Il tutto mentre il presidente ucraino Zelensky visitava le postazioni avanzate del suo esercito ad Avdiivka, nel Donetsk, una delle zone più calde del conflitto. Secondo le veline governative, Zelensky ha ascoltato la relazione del comandante del gruppo tattico-operativo e ha parlato con gli delle unità d'assalto anfibio, meccanizzate e di artiglieria e li ha ringraziati per il loro servizio. Secondo quanto riferisce lo stato maggiore delle forze armate ucraine, ad Avdiivka l'esercito russo continua a concentrare i suoi sforzi bombardando quotidianamente. «Sono onorato di essere qui oggi. Vicino ai marines, ai soldati delle forze d'assalto aereo, alle unità meccanizzate e di artiglieria. Accanto ai nostri eroi», ha commentato Zelensky. Il fronte più caldo resta Bakhmut che, secondo fonti russe, è sempre più vicina alla caduta dopo mesi di pesantissimo assedio. «Le truppe d'assalto hanno conquistato tre quarti delle parti settentrionale, centrale e meridionale della città», dicono da Mosca.

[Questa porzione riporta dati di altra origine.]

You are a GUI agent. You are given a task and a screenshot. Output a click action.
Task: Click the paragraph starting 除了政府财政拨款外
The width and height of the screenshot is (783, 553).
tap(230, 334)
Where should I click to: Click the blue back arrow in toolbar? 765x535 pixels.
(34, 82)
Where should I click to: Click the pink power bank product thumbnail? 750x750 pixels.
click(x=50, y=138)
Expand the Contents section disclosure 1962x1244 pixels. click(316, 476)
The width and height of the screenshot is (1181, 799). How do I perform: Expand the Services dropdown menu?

Intanto Alexej Savichev, ex mercenario del gruppo Wagner che aveva raccontato nei giorni le atrocità commesse per ordine di Prigozhin, compreso l'assassinio di decine di bambini rincara la dose: «Ho detto solo il 10% di ciò che poteva essere detto. E per questo 10% ora mi nascondo, correndo come un topo attraverso la Russia».
Tra le altre cose, ha ammesso di aver lanciato personalmente circa 30 granate in una fossa con 50-60 prigionieri di guerra ucraini feriti e disertori Wagner. Questa non è propaganda. È l'ignobile realtà di una guerra di aggressione che sembra non avere fine.